Роман Качанов: Можно сказать, что её высидели диссиденты и люди, которые уже ни во что это не верили несколько десятилетий, но терпели с фигой в кармане. И 90-ые для меня были тем, что сформировало их дальнейшую жизнь. Тридцать лет развития буржуазного общества и освобождения от этого посткоммунистического советского мрака, зашоренности и конформизма, что сейчас начало в анекдотической форме обратно накручиваться. Тогда семьдесят лет это все развивалось, люди научились на партсобраниях засыпать, научились анекдоты сочинять, «Голос Америки» слушать, а сейчас это все раз — и в течение нескольких месяцев вдруг стало возвращаться обратно. Анекдот такой с черным юмором.

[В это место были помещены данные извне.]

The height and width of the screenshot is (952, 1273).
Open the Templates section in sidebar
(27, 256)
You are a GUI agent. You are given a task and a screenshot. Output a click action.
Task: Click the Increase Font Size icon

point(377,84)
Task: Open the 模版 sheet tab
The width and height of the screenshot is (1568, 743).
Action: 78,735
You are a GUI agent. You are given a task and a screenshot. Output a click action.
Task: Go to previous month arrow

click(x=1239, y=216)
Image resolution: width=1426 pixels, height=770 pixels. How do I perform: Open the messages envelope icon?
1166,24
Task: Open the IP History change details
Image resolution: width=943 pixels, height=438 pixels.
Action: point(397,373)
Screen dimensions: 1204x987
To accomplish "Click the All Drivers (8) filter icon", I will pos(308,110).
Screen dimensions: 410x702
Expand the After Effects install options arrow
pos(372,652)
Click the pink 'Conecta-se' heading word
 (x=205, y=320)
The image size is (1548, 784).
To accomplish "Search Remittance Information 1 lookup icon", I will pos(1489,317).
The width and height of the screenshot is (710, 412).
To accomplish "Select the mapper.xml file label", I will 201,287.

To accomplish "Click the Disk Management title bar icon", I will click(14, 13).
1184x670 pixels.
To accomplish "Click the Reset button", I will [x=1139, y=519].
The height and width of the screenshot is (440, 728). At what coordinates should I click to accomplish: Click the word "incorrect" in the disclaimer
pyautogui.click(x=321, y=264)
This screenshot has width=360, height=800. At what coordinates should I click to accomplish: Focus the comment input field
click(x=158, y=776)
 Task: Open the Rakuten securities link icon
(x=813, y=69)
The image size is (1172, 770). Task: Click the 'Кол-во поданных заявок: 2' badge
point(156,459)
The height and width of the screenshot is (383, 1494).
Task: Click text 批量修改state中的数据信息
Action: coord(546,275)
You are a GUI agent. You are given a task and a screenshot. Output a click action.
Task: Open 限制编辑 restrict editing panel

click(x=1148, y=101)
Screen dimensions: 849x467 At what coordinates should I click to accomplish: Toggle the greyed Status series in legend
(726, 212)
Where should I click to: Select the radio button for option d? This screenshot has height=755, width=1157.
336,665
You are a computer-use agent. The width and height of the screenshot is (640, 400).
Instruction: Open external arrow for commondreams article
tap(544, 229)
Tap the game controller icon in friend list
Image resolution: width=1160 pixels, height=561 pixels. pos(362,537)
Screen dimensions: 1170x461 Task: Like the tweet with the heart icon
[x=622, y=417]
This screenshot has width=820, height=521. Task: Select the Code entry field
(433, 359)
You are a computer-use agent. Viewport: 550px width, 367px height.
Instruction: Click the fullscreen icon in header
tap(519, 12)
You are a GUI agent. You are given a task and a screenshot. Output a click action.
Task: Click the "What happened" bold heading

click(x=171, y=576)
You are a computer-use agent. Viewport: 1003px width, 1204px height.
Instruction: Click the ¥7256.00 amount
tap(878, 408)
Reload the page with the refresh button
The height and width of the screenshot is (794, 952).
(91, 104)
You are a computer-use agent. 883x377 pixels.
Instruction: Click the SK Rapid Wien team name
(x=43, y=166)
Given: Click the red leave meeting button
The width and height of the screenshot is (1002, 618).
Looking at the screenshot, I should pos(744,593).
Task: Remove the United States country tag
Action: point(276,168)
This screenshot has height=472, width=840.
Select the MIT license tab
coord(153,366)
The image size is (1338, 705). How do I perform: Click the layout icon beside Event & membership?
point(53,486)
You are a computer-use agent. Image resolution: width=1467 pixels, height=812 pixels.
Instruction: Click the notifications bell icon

Ксения Ларина: Про это много говорим и думаем, как определить то, что произошло — это реванш совка или что-то более страшное, рождение нового фашизма? Кто это привел? Нужно попробовать понять, когда мы это пропустили. Когда все это началось? Одно дело, когда он возвращает советский гимн и говорит, что мы не должны обижать наших прадедов и прочую дребедень, а потом вдруг начинаются репрессии, преследования за слова и мысли, а потом война… Я знаю, что вы давно понимали, что эта власть совсем другая и не является демократической. Я знаю, что вы не хотели вслух об этом говорить, что ваша публика это не поймет, она больше советская. Это так?

Роман Качанов: Не то, чтобы моя аудитория более советская. Моя аудитория — это киноаудитория, я же её не выбираю.Это в театр или на какой-то концерт идет определенная аудитория, потому что другие люди пойдут на другой концерт. Учитывая, что мне повезло снять фильмы, которые люди смотрели и помнят желание никого не обидеть не только мне присуще в этой ситуации. Понятно, что люди взрослели с моими фильмами, у многих мозги потекли. Это же мои зрители, все эти сопли в шоколаде останавливали от каких-то резких высказываний и движений. Это все начиналось постепенно и сейчас, оглядываясь назад, я понимаю, что то загнивание и покрывание плесенью, которое наступало, могло продолжаться много лет и, возможно, этого бы хватило и на мой, и даже на ещё одно поколение. Просто сейчас это перешло в терминальную фазу и понятно, что сейчас другие скорости и вызовы возникли.

Поскольку это все наступало постепенно я понимал, что я не такой уж публичный — я никогда не занимался личным брендом, я все-таки больше через кино выражал свои мысли и чаяния. И вот я думаю: «Сниму-ка я кино про 90-ые». Про 90-ые уже ко мне это прицепилось — снять кино про то, когда все были молодые и когда башка была почище у всех. Это про то, когда была даже чрезмерная свобода 90-ых. Решил, что не буду снимать про то, как все было мрачно и про темные дворы, а сниму историю светлую. И я думаю, что это будет моим высказыванием, что мне не нужно выступать для аудитории из пяти человек из полутора моих подписчиков. Это бессмысленно, потому что есть другая аудитория для моих фильмов, для этого все и снималось. Это должно было быть высказыванием, но ситуация стала иной и перешла в терминальную фазу, процессы ускорились. Она могла продолжаться и продолжаться, пока каждого человека жареных петух бы не клюнул, а так бы они в этом состоянии и переползали в Альцгеймер и особо бы не дергались, и вдруг бах — и эта история.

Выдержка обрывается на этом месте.